For the present analyses, rate was defined as the number of occurrences of a particular grammatical unit, divided by the total number of words in the utterance. In other words, if there were three verbs in an utterance half, and seven words total in that utterance half, then the mean surprisal of those three verbs was taken as the mean verb surprisal for that utterance half. Similarly, 3/7 (three verbs, seven words total) = 0.429, was taken as the verb rate for that utterance half. First/last half position and rate are then tied to their informativeness (i.e., surprisal), and how any such patterns of interaction between these factors differ according to the language grouping (i.e., front or back loaded).

We used the Python package Stanza (Qi et al., 2020) to perform automatic parts-of-speech tagging for all of the corpora we used. This provides us, for each word in each utterance, a universal part-of-speech tag, such as noun, verb, adverb, conjunction (henceforth “grammatical unit”). Note that this automatic tagging only provides a single, most-probable tag for each word, based on the lexical item and the grammatical units before and after a current word. Then, using the same surprisal values described above, we calculated, per utterance half, the mean surprisal of each grammatical unit, as well as the rate of occurrence per grammatical unit.

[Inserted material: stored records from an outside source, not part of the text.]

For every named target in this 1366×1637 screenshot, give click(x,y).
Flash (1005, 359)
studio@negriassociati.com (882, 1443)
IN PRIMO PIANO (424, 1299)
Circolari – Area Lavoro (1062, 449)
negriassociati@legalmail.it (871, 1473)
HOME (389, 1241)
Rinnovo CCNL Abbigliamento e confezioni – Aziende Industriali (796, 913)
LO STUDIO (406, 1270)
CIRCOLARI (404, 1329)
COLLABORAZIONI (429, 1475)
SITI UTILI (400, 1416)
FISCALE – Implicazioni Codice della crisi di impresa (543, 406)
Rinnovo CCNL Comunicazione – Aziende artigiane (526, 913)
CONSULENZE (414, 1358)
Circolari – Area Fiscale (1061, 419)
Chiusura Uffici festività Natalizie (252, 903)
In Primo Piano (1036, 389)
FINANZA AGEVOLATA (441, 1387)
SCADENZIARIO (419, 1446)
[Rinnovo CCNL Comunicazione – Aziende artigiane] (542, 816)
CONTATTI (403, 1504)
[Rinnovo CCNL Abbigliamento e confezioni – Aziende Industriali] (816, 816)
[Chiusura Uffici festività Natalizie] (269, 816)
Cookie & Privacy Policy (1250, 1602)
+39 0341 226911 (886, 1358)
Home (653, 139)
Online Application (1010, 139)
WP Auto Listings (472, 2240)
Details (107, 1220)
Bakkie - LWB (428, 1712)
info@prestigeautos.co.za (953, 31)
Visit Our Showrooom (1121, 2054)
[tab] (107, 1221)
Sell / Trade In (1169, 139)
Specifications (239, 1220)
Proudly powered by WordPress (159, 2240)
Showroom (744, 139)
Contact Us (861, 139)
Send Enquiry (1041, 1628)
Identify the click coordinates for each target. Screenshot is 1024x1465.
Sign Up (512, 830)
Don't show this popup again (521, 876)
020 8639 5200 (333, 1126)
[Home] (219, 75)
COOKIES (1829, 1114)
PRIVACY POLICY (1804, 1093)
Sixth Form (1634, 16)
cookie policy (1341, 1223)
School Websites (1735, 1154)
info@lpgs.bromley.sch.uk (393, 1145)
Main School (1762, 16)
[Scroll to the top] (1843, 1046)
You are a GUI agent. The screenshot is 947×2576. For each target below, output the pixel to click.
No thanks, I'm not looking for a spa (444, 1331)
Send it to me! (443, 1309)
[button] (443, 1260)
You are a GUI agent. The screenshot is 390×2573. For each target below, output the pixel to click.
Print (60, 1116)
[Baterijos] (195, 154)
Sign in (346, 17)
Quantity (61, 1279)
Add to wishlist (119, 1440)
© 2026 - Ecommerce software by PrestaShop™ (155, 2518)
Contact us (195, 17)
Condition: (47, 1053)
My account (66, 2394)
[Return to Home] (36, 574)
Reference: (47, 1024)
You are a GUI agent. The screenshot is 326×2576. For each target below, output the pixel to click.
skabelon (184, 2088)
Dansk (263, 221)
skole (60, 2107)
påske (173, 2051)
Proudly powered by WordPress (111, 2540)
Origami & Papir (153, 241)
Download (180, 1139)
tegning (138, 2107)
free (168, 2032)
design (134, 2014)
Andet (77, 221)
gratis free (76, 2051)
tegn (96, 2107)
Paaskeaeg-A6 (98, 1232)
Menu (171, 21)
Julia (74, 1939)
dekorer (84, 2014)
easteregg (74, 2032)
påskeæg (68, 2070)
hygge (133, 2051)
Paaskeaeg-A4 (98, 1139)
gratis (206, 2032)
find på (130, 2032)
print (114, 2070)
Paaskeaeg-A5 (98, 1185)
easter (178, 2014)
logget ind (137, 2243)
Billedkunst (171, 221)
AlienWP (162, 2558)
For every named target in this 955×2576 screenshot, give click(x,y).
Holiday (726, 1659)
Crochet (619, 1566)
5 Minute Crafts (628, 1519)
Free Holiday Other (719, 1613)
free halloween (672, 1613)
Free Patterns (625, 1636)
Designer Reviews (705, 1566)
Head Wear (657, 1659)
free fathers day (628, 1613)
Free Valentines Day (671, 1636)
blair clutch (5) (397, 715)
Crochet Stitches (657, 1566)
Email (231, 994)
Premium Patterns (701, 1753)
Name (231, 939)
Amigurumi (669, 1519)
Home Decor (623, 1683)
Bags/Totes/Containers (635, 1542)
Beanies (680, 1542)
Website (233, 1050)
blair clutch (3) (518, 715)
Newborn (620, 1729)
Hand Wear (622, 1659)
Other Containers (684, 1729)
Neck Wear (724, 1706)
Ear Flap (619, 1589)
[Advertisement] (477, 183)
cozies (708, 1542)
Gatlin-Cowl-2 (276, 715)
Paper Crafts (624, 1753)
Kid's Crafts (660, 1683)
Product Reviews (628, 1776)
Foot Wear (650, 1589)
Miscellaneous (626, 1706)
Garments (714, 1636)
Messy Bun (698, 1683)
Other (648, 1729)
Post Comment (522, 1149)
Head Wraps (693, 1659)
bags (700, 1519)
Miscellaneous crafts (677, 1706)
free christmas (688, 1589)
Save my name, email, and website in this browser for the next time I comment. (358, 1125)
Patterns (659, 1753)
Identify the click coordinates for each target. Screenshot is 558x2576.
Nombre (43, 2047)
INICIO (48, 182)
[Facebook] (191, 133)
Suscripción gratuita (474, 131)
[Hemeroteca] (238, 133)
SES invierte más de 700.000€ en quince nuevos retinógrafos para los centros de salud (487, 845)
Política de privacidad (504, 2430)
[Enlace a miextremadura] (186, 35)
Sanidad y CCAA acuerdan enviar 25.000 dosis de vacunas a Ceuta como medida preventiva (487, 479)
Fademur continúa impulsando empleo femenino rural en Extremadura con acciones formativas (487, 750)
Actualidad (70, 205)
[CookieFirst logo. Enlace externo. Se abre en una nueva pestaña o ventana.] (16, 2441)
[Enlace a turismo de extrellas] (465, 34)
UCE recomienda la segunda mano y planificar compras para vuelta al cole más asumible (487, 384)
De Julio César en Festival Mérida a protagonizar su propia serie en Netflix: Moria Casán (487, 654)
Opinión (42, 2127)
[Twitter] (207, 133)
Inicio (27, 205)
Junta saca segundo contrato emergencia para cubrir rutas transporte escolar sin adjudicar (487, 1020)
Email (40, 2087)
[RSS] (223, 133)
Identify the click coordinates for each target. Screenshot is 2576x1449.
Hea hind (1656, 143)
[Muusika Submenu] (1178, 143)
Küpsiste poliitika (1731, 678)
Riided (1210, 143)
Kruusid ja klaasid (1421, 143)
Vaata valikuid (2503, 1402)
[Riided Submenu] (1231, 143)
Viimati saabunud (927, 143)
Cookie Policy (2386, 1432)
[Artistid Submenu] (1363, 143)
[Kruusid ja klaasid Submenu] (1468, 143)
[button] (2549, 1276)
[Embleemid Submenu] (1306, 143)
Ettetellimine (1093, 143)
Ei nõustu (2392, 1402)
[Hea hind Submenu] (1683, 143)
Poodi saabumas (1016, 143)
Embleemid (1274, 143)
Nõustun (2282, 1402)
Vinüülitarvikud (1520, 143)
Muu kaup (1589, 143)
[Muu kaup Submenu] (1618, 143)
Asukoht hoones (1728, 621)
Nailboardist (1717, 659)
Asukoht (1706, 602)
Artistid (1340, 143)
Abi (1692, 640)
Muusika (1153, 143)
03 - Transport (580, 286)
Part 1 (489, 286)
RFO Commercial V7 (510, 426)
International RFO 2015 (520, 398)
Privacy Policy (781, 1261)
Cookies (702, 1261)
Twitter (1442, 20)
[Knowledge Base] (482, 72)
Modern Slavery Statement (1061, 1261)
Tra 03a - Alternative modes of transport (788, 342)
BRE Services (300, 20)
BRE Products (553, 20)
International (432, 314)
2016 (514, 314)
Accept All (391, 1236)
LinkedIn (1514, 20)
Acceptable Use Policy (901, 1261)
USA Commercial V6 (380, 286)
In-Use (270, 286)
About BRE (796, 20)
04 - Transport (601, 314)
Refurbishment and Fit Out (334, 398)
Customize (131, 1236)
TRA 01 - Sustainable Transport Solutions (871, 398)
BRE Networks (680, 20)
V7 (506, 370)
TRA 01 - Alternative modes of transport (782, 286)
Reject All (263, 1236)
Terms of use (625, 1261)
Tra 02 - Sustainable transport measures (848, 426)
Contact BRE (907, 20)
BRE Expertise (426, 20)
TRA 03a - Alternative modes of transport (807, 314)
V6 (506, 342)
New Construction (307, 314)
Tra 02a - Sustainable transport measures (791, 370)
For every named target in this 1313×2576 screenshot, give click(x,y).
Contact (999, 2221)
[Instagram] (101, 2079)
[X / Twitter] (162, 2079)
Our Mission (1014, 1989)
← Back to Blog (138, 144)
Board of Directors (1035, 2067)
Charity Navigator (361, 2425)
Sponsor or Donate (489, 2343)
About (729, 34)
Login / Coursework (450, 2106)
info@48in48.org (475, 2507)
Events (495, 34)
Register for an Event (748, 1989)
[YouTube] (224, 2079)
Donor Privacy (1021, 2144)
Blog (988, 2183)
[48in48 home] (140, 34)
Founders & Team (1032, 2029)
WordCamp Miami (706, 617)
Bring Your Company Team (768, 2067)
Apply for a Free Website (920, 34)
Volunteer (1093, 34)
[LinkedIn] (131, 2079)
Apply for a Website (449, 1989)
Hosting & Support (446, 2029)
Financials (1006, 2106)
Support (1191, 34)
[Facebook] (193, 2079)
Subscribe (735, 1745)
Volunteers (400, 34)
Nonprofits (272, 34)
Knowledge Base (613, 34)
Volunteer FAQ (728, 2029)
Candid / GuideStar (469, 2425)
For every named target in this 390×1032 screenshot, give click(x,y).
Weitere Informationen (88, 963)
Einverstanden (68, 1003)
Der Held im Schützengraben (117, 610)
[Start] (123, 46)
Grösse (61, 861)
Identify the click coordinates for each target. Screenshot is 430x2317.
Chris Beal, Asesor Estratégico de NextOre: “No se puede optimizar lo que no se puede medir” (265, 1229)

We then first created linear mixed models, with dyad and speaker as nested random effects, and either rate or surprisal as the dependent variable. In a step-wise fashion, we then tested whether the addition of grammatical unit (noun vs. verb), front/back grouping, and utterance half led to a significant increase in model fit. The three predictor variables were sum coded for these models. For the model with rate as dependent variable, we used the package glmmTMB (Brooks et al., 2023) and fit a beta distribution. We additionally included interaction terms between these fixed effects. This allowed us to test whether, for example, surprisal of a particular grammatical unit differs according to which front/back grouping it occurs in, and whether it differs according to where in the utterance it occurs (i.e., first or last half). This analysis provides an indication of how rate of occurrence and surprisal at the word level are associated with the utterance half and grammatical unit of the word.

For these analyses, we specifically predicted that nouns and verbs would occur more frequently in the utterance half that was found to be higher in overall information density. In other words, we expected noun and verb rate to be associated with an interaction between front versus back loading and utterance half. This would indicate that the differences in information distribution across languages may be partially due to the grammatical structure of the language. Our choice to model rate and surprisal as the dependent variables is therefore reflected in our predictions regarding interactions between front versus back loading and utterance half.

For surprisal, the best fitting model included grammatical unit, front versus back loading, and utterance half, as well as interactions between these variables, χ2(4)= 135.36, p < .001. The results of this model are visualized in Fig. 4, and specific model terms are provided in Table 2. Importantly, we see that nouns and verbs in back-loaded languages have higher surprisal (M = 2.745) than the same grammatical units in front-loaded languages (M = 2.296, t = 8.407), and verbs overall have higher surprisal (M = 2.741) than nouns (M = 2.457, t = 11.304). Finally, this noun–verb difference is greatest in the last half of utterances (t = 3.016), but this is primarily the case in back-loaded languages (t = 5.456).

Fig. 4
figure 4

Three-way interaction between grammatical unit, structure, and utterance half on surprisal values. The left panel depicts first utterance half, and the right panel depicts last utterance half. Within each panel, values on the left side correspond to back-loaded languages, while values on the right correspond to front-loaded languages. Red values denote nouns, while blue denote verbs. The circles indicate the predicted median value, and the bands depict the 89% confidence interval. (Color figure online)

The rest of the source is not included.